=== DATA ===
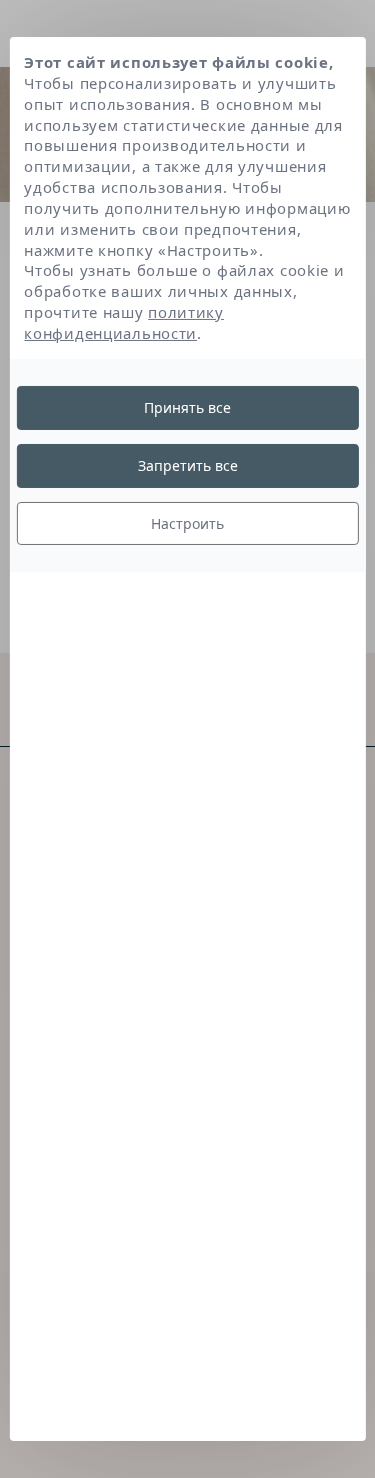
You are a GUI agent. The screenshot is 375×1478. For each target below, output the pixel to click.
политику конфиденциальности (124, 322)
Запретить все (188, 465)
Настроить (187, 522)
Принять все (187, 407)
===
- _TASK TO COMPLETE_
Give the data again word for word, without pictures.

- _RESULT OF THE TASK_
You are a GUI agent. The screenshot is 375×1478. For each target below, output the pixel to click.
политику конфиденциальности (124, 322)
Запретить все (188, 465)
Настроить (187, 522)
Принять все (187, 407)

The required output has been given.